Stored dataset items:
_ _ _
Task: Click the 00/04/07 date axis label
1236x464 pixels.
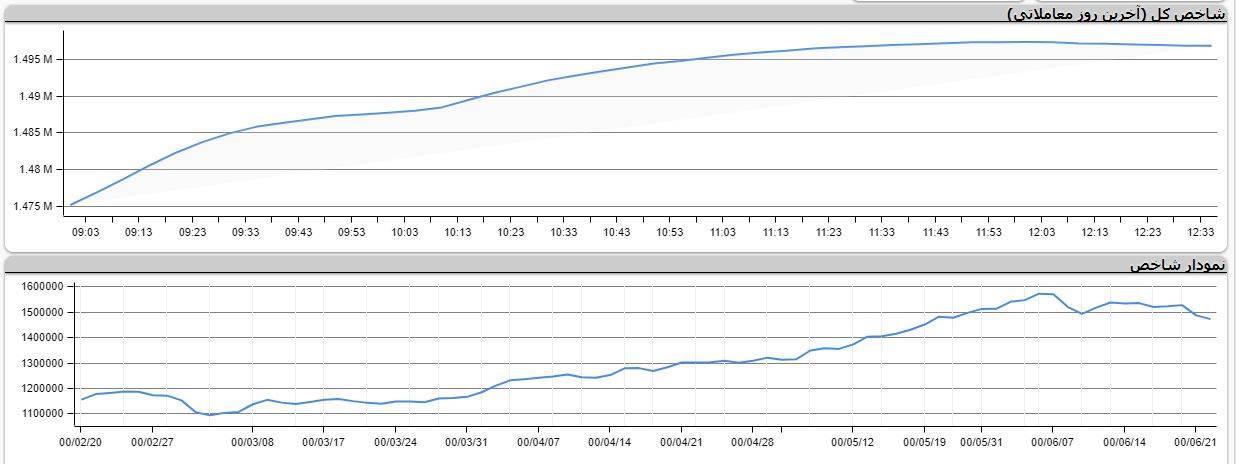Action: tap(538, 439)
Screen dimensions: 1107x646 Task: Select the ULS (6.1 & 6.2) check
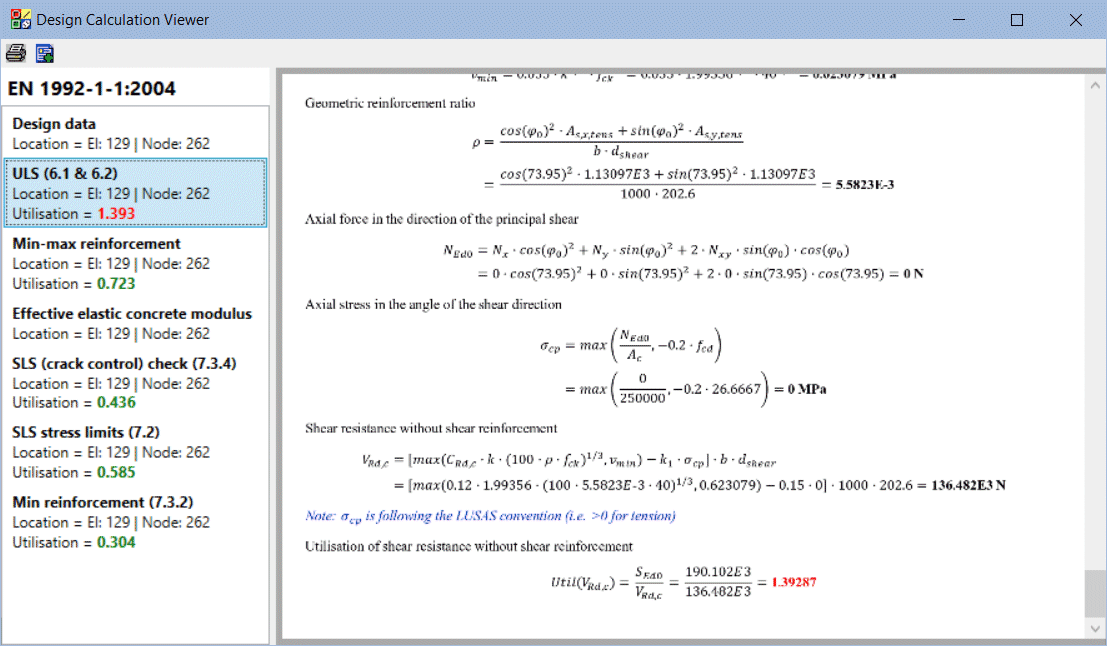135,192
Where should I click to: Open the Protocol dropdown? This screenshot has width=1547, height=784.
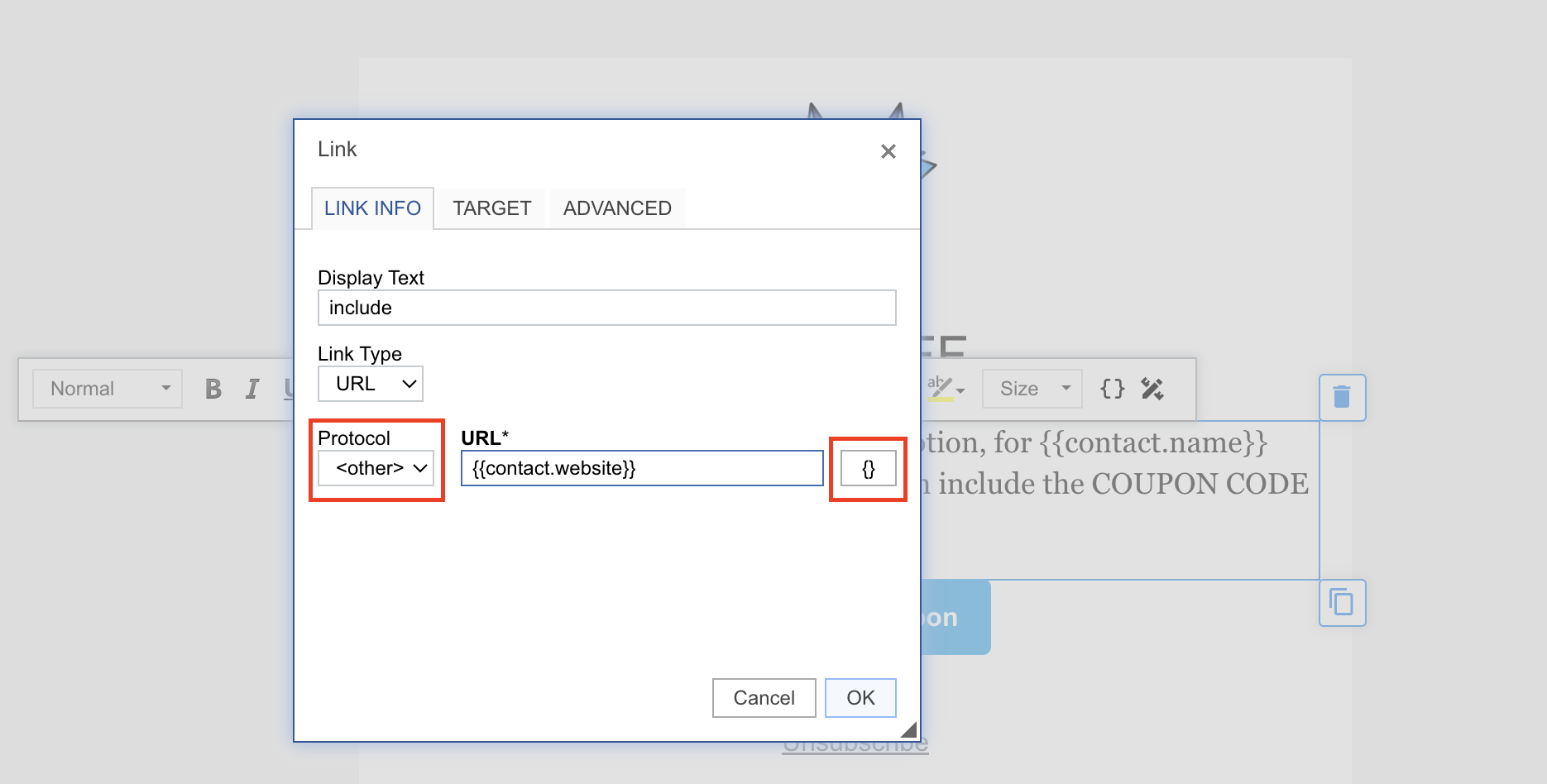(x=376, y=468)
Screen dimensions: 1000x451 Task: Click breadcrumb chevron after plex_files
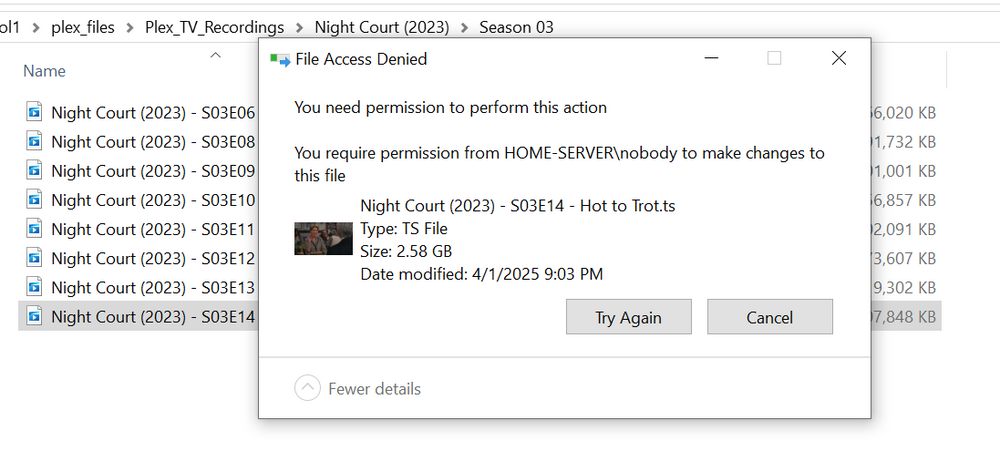[x=130, y=27]
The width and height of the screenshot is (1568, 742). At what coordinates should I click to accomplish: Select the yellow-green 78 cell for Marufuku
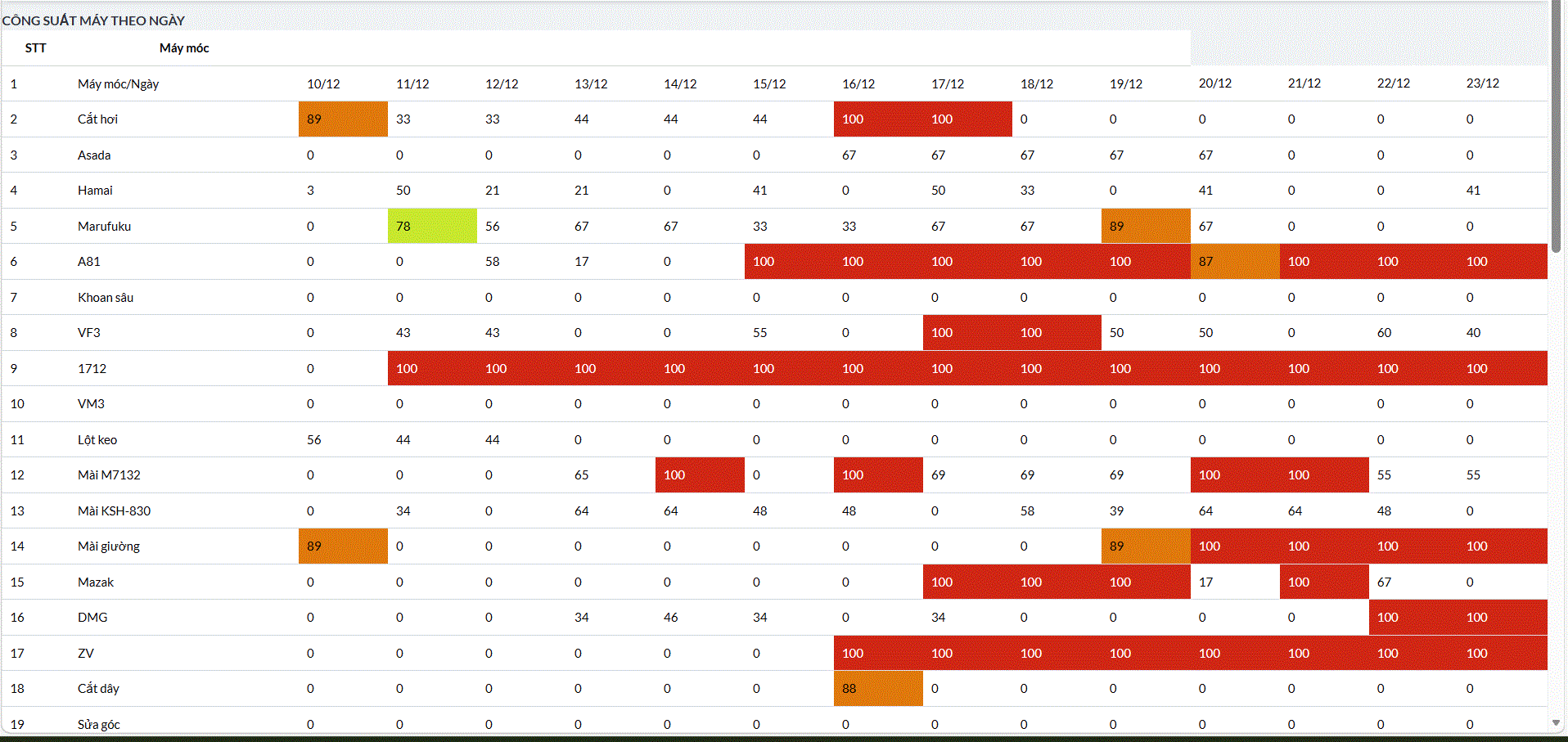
_ _ _
» **Instructions to follow**
Without changing a word, transcribe all of the data and omit its images.

» **Exercise solution**
Task: Click the 00/04/07 date axis label
1236x464 pixels.
Action: tap(538, 439)
Screen dimensions: 1107x646 Task: Select the ULS (6.1 & 6.2) check
135,192
Where should I click to: Open the Protocol dropdown? This screenshot has width=1547, height=784.
(x=376, y=468)
Screen dimensions: 1000x451 Task: Click breadcrumb chevron after plex_files
[x=130, y=27]
The width and height of the screenshot is (1568, 742). At what coordinates should I click to accomplish: Select the yellow-green 78 cell for Marufuku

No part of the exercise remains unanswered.